The Modern Cloud Data Platform war — Hadoop Data Platform (Part 2)
The On-Premise Hadoop and Lift-and-Shift.
This article is a part of a multi-part series Modern Cloud Data Platform War (parent article). Previous part — Modern Cloud Data Platform War — Hadoop (Part 1).
Current: On-Premise Hadoop:
Get phase — Discovery, the As-Is — current technology, people, and process.
As-Is Phase: Understand the current On-prem Hadoop set up:
- What is the current version of Hadoop in place?
- What is the Big Data architecture that is being used (Lambda or Kappa or any other variant?)
- What is the cost of running the Hadoop clusters for one year?
- What are the non-frequent data sets that need not be accessed normally?
- What are the frequent data sets that need to be part of the critical path and accessed normally and have 24x7 needs?
- How many nodes are in place?
- What are the Data ingestion components?
- What are the Data access interfaces?
- What are the Data processing Engines?
- What is the Resource management framework?
- What is the Data Input / Output format?
- What is the serialization/compression technique used?
- What is the security protocol?
- What is the Data storage medium used?
- DevOps / DataOps / DevSecOps / DataSecOps for the overall Big Data ecosystem.
- How Ingress (ingesting) /Egress (reading) and processing of data happens?
- What are the current set of Data tools in place?
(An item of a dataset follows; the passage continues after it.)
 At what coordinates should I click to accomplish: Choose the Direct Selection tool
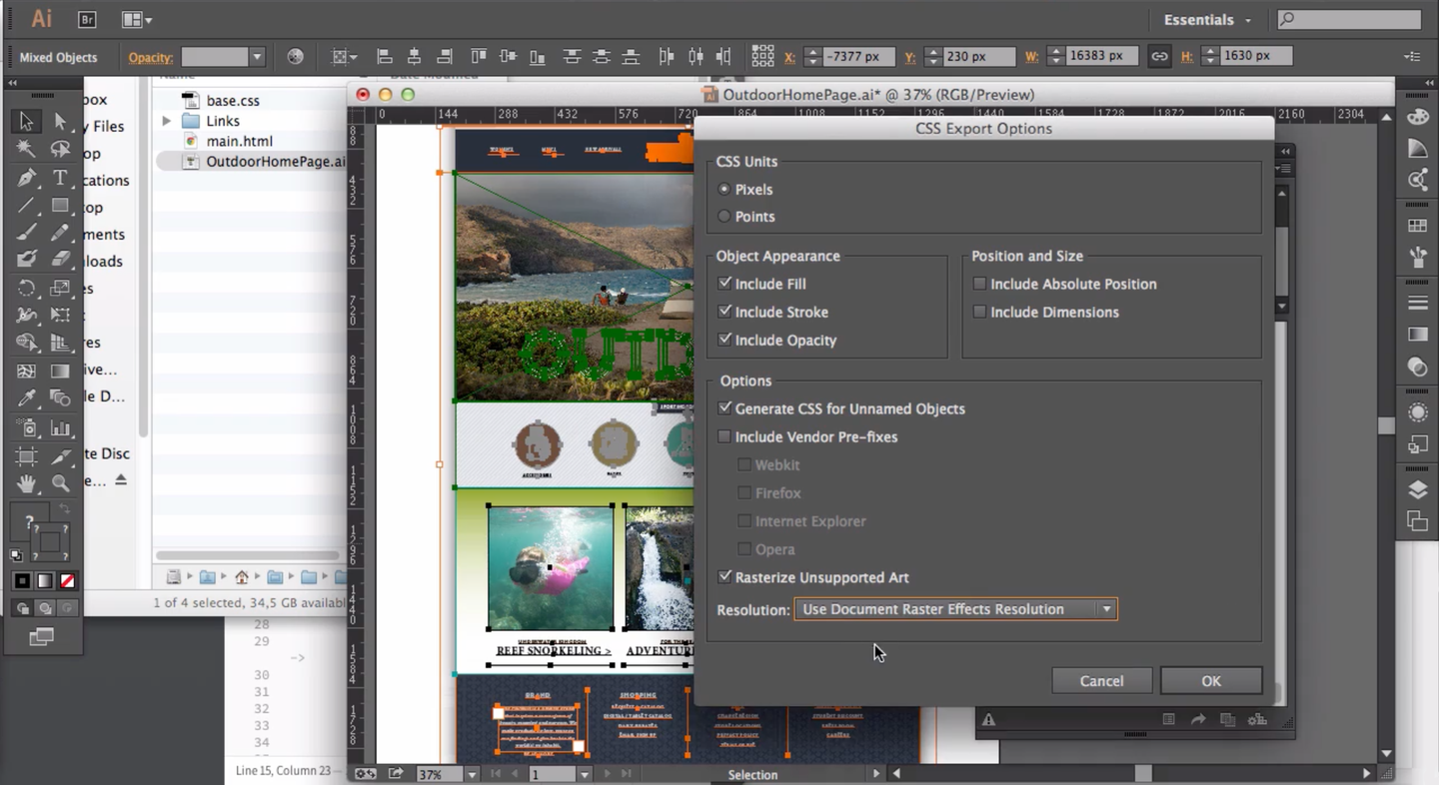(60, 122)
- What is the Data Management protocol?
- What is the Data Governance process in place?
As-Is Phase: Understand the current users:
- What are the different sets of users?
- What are the different sets of applications users are using including Business Intelligence Reports, Accessing Canned reports, Access to on-demand reports, access to intelligent data, etc.
- How is the dimension modeling done and distributed to the users?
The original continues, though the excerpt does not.